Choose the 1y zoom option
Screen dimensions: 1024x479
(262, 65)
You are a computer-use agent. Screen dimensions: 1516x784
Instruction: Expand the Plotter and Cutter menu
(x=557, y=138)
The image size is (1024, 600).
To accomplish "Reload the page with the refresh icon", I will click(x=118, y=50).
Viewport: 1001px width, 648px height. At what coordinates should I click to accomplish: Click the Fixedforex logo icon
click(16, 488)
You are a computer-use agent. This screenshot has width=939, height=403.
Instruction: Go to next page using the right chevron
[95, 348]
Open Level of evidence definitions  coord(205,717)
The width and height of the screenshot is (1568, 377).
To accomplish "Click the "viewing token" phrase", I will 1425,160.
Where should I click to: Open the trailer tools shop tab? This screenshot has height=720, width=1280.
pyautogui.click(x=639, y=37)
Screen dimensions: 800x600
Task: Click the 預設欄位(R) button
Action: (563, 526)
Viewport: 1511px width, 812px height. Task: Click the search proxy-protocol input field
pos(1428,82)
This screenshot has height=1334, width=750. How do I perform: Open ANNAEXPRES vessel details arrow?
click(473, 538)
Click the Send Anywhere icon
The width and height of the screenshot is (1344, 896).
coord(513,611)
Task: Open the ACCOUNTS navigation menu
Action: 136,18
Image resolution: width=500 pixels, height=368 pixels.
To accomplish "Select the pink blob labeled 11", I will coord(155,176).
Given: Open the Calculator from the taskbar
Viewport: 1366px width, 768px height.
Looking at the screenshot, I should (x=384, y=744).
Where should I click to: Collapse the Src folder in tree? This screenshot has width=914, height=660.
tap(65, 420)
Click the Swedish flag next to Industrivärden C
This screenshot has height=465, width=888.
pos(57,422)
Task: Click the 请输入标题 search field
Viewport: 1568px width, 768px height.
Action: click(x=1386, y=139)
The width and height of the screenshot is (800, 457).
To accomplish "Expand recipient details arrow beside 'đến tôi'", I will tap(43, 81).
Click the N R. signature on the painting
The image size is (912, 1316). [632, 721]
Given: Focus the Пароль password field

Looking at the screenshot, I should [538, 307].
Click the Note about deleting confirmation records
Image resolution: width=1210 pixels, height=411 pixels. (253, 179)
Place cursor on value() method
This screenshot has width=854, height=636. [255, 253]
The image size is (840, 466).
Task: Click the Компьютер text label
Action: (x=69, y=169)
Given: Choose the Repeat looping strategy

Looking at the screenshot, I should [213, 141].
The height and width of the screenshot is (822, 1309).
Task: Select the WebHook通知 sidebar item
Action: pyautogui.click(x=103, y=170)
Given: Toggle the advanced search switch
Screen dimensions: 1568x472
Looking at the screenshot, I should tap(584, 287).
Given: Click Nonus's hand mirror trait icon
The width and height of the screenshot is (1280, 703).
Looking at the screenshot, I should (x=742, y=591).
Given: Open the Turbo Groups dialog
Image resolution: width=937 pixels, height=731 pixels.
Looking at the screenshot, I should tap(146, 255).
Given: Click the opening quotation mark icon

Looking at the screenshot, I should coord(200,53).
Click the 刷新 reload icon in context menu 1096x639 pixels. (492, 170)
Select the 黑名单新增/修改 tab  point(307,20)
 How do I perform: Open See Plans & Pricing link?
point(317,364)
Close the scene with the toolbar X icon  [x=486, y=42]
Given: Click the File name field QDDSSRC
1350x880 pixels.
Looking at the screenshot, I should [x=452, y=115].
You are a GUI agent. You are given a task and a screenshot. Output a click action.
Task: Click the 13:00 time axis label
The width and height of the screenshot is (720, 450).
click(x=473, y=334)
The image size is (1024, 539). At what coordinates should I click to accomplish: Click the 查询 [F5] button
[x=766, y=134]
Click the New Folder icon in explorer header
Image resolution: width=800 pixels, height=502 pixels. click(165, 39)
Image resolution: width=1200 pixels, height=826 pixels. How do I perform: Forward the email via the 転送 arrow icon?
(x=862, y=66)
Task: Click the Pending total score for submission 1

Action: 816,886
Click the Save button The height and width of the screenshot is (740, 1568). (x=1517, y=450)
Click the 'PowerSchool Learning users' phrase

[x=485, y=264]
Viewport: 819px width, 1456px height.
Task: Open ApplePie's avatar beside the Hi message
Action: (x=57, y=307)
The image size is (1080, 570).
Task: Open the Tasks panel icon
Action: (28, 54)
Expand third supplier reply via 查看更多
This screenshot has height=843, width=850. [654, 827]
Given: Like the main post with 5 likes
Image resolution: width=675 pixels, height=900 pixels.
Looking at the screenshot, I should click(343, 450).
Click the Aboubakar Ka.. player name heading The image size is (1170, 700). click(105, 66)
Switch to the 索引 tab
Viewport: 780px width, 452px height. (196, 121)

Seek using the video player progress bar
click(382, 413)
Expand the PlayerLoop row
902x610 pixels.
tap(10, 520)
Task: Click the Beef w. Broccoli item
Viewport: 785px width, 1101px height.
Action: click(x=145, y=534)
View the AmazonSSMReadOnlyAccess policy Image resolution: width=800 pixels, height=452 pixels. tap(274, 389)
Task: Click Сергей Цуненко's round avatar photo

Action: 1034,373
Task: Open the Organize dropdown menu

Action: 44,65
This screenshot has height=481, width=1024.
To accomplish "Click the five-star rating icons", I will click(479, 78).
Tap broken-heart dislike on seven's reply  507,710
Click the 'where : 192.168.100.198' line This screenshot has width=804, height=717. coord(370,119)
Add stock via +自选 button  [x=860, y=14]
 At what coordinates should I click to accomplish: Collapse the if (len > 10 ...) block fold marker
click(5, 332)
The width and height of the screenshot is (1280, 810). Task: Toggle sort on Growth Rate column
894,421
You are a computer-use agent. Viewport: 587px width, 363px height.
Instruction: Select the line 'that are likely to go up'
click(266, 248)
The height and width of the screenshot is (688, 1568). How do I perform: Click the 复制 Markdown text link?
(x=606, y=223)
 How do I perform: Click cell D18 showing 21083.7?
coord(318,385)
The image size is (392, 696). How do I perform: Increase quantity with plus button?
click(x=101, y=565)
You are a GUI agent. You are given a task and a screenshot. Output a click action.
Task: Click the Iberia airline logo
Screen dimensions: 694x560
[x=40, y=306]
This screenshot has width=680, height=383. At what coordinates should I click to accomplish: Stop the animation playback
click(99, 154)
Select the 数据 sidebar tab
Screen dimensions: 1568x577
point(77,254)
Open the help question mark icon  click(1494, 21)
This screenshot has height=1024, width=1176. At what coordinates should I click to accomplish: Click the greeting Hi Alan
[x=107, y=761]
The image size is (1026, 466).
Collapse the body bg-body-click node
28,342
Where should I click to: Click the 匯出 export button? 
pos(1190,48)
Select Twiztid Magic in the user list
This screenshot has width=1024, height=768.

· · · · ·

• Instructions for the task: Reproduce every entry above. Make each line identical to the original.

• Solution for this problem:
Choose the 1y zoom option
Screen dimensions: 1024x479
(262, 65)
You are a computer-use agent. Screen dimensions: 1516x784
Instruction: Expand the Plotter and Cutter menu
(x=557, y=138)
The image size is (1024, 600).
To accomplish "Reload the page with the refresh icon", I will click(x=118, y=50).
Viewport: 1001px width, 648px height. At what coordinates should I click to accomplish: Click the Fixedforex logo icon
click(16, 488)
You are a computer-use agent. This screenshot has width=939, height=403.
Instruction: Go to next page using the right chevron
[95, 348]
Open Level of evidence definitions  coord(205,717)
The width and height of the screenshot is (1568, 377).
To accomplish "Click the "viewing token" phrase", I will 1425,160.
Where should I click to: Open the trailer tools shop tab? This screenshot has height=720, width=1280.
pyautogui.click(x=639, y=37)
Screen dimensions: 800x600
Task: Click the 預設欄位(R) button
Action: (563, 526)
Viewport: 1511px width, 812px height. Task: Click the search proxy-protocol input field
pos(1428,82)
This screenshot has height=1334, width=750. How do I perform: Open ANNAEXPRES vessel details arrow?
click(473, 538)
Click the Send Anywhere icon
The width and height of the screenshot is (1344, 896).
coord(513,611)
Task: Open the ACCOUNTS navigation menu
Action: 136,18
Image resolution: width=500 pixels, height=368 pixels.
To accomplish "Select the pink blob labeled 11", I will coord(155,176).
Given: Open the Calculator from the taskbar
Viewport: 1366px width, 768px height.
Looking at the screenshot, I should (x=384, y=744).
Where should I click to: Collapse the Src folder in tree? This screenshot has width=914, height=660.
tap(65, 420)
Click the Swedish flag next to Industrivärden C
This screenshot has height=465, width=888.
pos(57,422)
Task: Click the 请输入标题 search field
Viewport: 1568px width, 768px height.
Action: click(x=1386, y=139)
The width and height of the screenshot is (800, 457).
To accomplish "Expand recipient details arrow beside 'đến tôi'", I will tap(43, 81).
Click the N R. signature on the painting
The image size is (912, 1316). [632, 721]
Given: Focus the Пароль password field

Looking at the screenshot, I should [538, 307].
Click the Note about deleting confirmation records
Image resolution: width=1210 pixels, height=411 pixels. (253, 179)
Place cursor on value() method
This screenshot has width=854, height=636. [255, 253]
The image size is (840, 466).
Task: Click the Компьютер text label
Action: (x=69, y=169)
Given: Choose the Repeat looping strategy

Looking at the screenshot, I should [213, 141].
The height and width of the screenshot is (822, 1309).
Task: Select the WebHook通知 sidebar item
Action: pyautogui.click(x=103, y=170)
Given: Toggle the advanced search switch
Screen dimensions: 1568x472
Looking at the screenshot, I should tap(584, 287).
Given: Click Nonus's hand mirror trait icon
The width and height of the screenshot is (1280, 703).
Looking at the screenshot, I should (x=742, y=591).
Given: Open the Turbo Groups dialog
Image resolution: width=937 pixels, height=731 pixels.
Looking at the screenshot, I should tap(146, 255).
Given: Click the opening quotation mark icon

Looking at the screenshot, I should coord(200,53).
Click the 刷新 reload icon in context menu 1096x639 pixels. (492, 170)
Select the 黑名单新增/修改 tab  point(307,20)
 How do I perform: Open See Plans & Pricing link?
point(317,364)
Close the scene with the toolbar X icon  [x=486, y=42]
Given: Click the File name field QDDSSRC
1350x880 pixels.
Looking at the screenshot, I should [x=452, y=115].
You are a GUI agent. You are given a task and a screenshot. Output a click action.
Task: Click the 13:00 time axis label
The width and height of the screenshot is (720, 450).
click(x=473, y=334)
The image size is (1024, 539). At what coordinates should I click to accomplish: Click the 查询 [F5] button
[x=766, y=134]
Click the New Folder icon in explorer header
Image resolution: width=800 pixels, height=502 pixels. click(165, 39)
Image resolution: width=1200 pixels, height=826 pixels. How do I perform: Forward the email via the 転送 arrow icon?
(x=862, y=66)
Task: Click the Pending total score for submission 1

Action: 816,886
Click the Save button The height and width of the screenshot is (740, 1568). (x=1517, y=450)
Click the 'PowerSchool Learning users' phrase

[x=485, y=264]
Viewport: 819px width, 1456px height.
Task: Open ApplePie's avatar beside the Hi message
Action: (x=57, y=307)
The image size is (1080, 570).
Task: Open the Tasks panel icon
Action: (28, 54)
Expand third supplier reply via 查看更多
This screenshot has height=843, width=850. [654, 827]
Given: Like the main post with 5 likes
Image resolution: width=675 pixels, height=900 pixels.
Looking at the screenshot, I should click(343, 450).
Click the Aboubakar Ka.. player name heading The image size is (1170, 700). click(105, 66)
Switch to the 索引 tab
Viewport: 780px width, 452px height. (196, 121)

Seek using the video player progress bar
click(382, 413)
Expand the PlayerLoop row
902x610 pixels.
tap(10, 520)
Task: Click the Beef w. Broccoli item
Viewport: 785px width, 1101px height.
Action: click(x=145, y=534)
View the AmazonSSMReadOnlyAccess policy Image resolution: width=800 pixels, height=452 pixels. tap(274, 389)
Task: Click Сергей Цуненко's round avatar photo

Action: 1034,373
Task: Open the Organize dropdown menu

Action: 44,65
This screenshot has height=481, width=1024.
To accomplish "Click the five-star rating icons", I will click(479, 78).
Tap broken-heart dislike on seven's reply  507,710
Click the 'where : 192.168.100.198' line This screenshot has width=804, height=717. coord(370,119)
Add stock via +自选 button  [x=860, y=14]
 At what coordinates should I click to accomplish: Collapse the if (len > 10 ...) block fold marker
click(5, 332)
The width and height of the screenshot is (1280, 810). Task: Toggle sort on Growth Rate column
894,421
You are a computer-use agent. Viewport: 587px width, 363px height.
Instruction: Select the line 'that are likely to go up'
click(266, 248)
The height and width of the screenshot is (688, 1568). How do I perform: Click the 复制 Markdown text link?
(x=606, y=223)
 How do I perform: Click cell D18 showing 21083.7?
coord(318,385)
The image size is (392, 696). How do I perform: Increase quantity with plus button?
click(x=101, y=565)
You are a GUI agent. You are given a task and a screenshot. Output a click action.
Task: Click the Iberia airline logo
Screen dimensions: 694x560
[x=40, y=306]
This screenshot has width=680, height=383. At what coordinates should I click to accomplish: Stop the animation playback
click(99, 154)
Select the 数据 sidebar tab
Screen dimensions: 1568x577
point(77,254)
Open the help question mark icon  click(1494, 21)
This screenshot has height=1024, width=1176. At what coordinates should I click to accomplish: Click the greeting Hi Alan
[x=107, y=761]
The image size is (1026, 466).
Collapse the body bg-body-click node
28,342
Where should I click to: Click the 匯出 export button? 
pos(1190,48)
Select Twiztid Magic in the user list
This screenshot has width=1024, height=768.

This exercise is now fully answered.